Большое впечатление
Талантливейший критик, публицист, блестящий полемист Александр Рафаиловпч Кугель, спокойно-рассудительный Эдуард Александрович Старк в одинаковой степени не понимали происходящих событий. В их статьях не было неприязни к Советской власти, им даже казалось, что, пожалуй, полезно потрепать богачей и реакционеров, но трогать свободное искусство — боже упаси! И они вместе со многими честными работниками искусства невольно делались пособниками реакционеров.
Средний театральный деятель первое время был не в состоянии разобраться в окружающей обстановке.
Мне было несколько легче, чем другим, выработать свое личное отношение к новой власти. Мне помогла в этом большая группа интеллигенции, составлявшая костяк Областного союза городов (в котором я отбывал воинскую повинность), сразу вставшая на сторону Советской власти.
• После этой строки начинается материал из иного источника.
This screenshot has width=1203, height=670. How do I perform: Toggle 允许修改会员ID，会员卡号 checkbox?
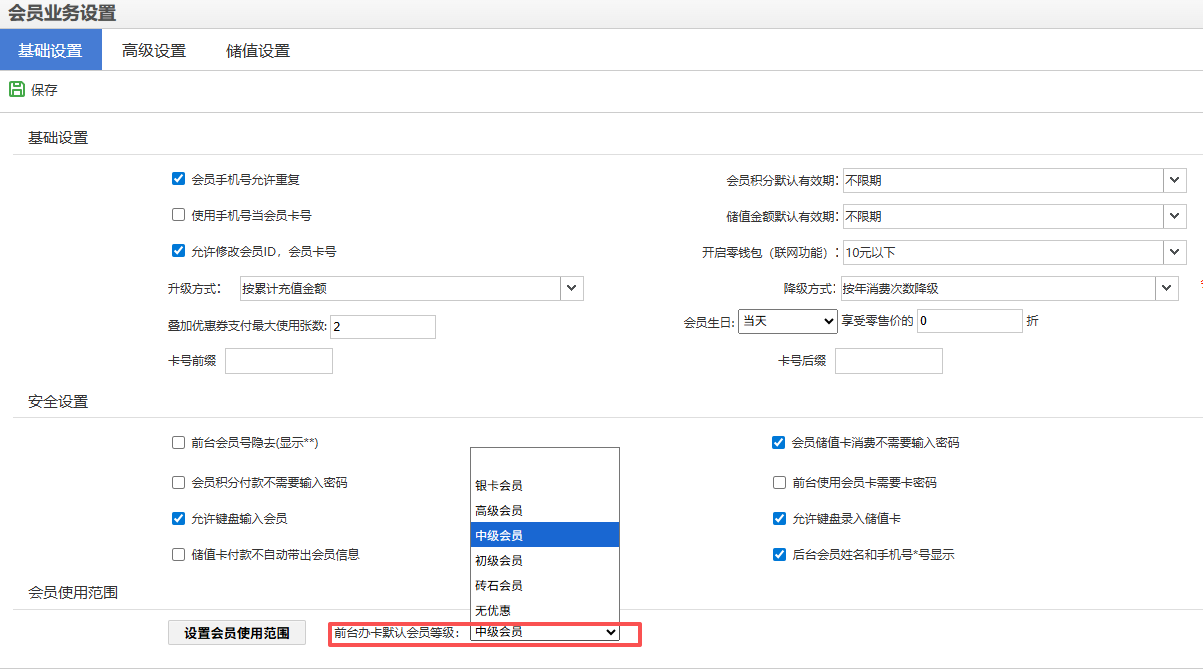pyautogui.click(x=179, y=251)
Большое впечатление произвело на меня письмо от Главноуполномоченного Всероссийского союза городовпо делам военнопленных Дмитрия Сергеевича Навашина, того самого Навашина, которого белогвардейцы в 1928 году убили на Елисейских полях Парижа за ревностную службу Советской власти.
Сын профессора ботаники С. Д. Навашина, Дмитрий Сергеевич, человек большого образования и ума, первое время довольно критически относился к большевикам. Тем не менее он писал мне (цитирую на память, но почти дословно) :
«Когда враг наступает на горло, необходимо всеми силами служить тому правительству, которое с ним борется… Саботаж в такое время — преступление, которое ни мне, ни вам не свойственно. Вы работаете на двух фронтах: в искусстве и в деле помощи военнопленным. Разговоры о том, что большевики растопчут искусство вообще, оперу в частности, — бред… Бросить военнопленных — жестокость, которой нет оправдания… Большевики пришли не на месяц или два, они нас переживут, хотя бы по одному тому, что никакой реальной силы мы им противопоставить не сумеем… Так продолжайте оба дела, которым вы так ревностно служите, и не поддавайтесь обывательщине… Повторяю: нравится нам это или нет, большевики нас переживут».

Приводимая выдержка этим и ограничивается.